What you need to do
Only the lines from the one with "The image size is (456, 175)." through the final line below belong in the answer, copied exactly and without pictures.

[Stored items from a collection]
===============

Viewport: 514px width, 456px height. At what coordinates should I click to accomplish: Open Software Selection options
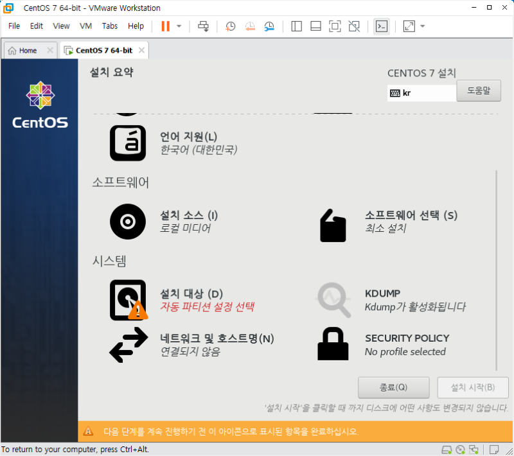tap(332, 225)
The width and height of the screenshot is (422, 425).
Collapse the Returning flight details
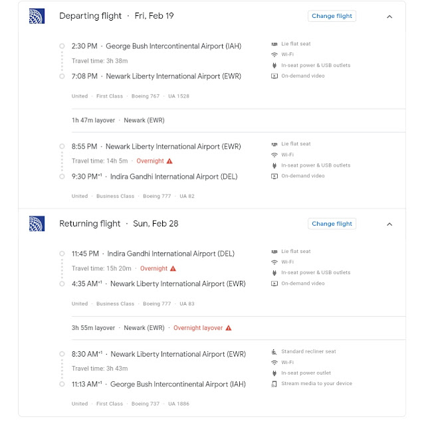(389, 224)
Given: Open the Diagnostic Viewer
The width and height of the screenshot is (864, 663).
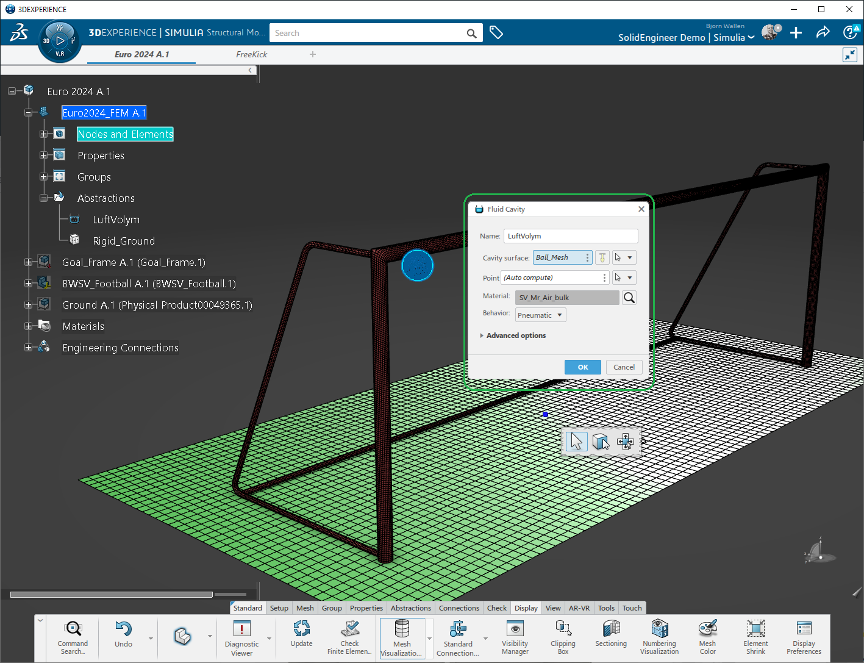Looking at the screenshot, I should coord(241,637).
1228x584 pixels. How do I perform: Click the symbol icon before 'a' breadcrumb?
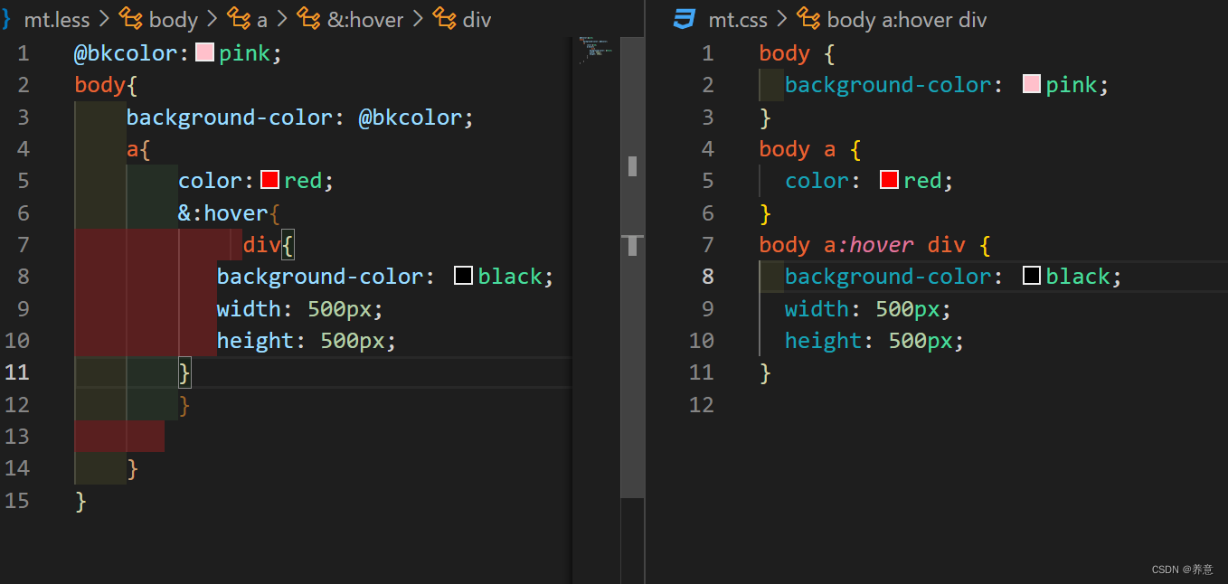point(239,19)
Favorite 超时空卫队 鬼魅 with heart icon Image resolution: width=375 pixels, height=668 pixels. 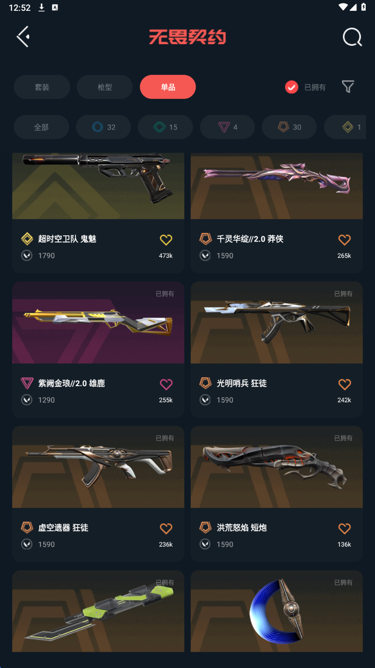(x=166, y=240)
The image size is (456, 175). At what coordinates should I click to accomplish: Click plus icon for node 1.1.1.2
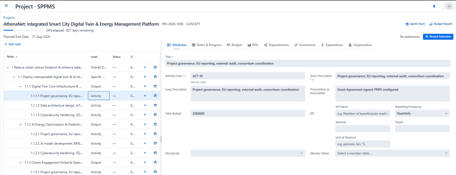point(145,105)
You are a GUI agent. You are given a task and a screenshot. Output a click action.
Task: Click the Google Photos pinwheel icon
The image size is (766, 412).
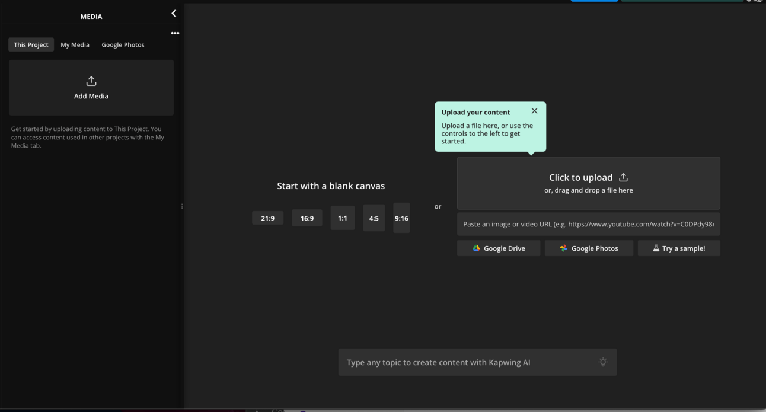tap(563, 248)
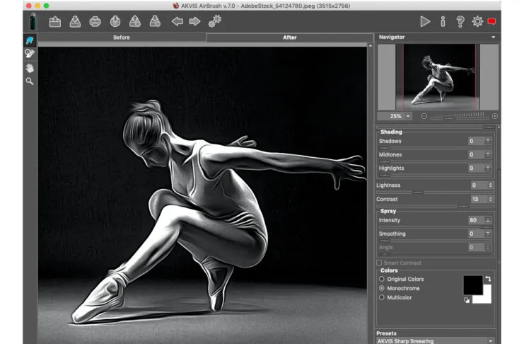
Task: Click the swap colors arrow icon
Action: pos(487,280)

===============

Completed task
The image size is (456, 175). At what coordinates should I click to accomplish: Click plus icon for node 1.1.1.2
point(145,105)
You are a GUI agent. You are given a task and a screenshot. Output a click action.
Task: Click the Google Photos pinwheel icon
The image size is (766, 412).
tap(563, 248)
Task: Click the swap colors arrow icon
Action: pos(487,280)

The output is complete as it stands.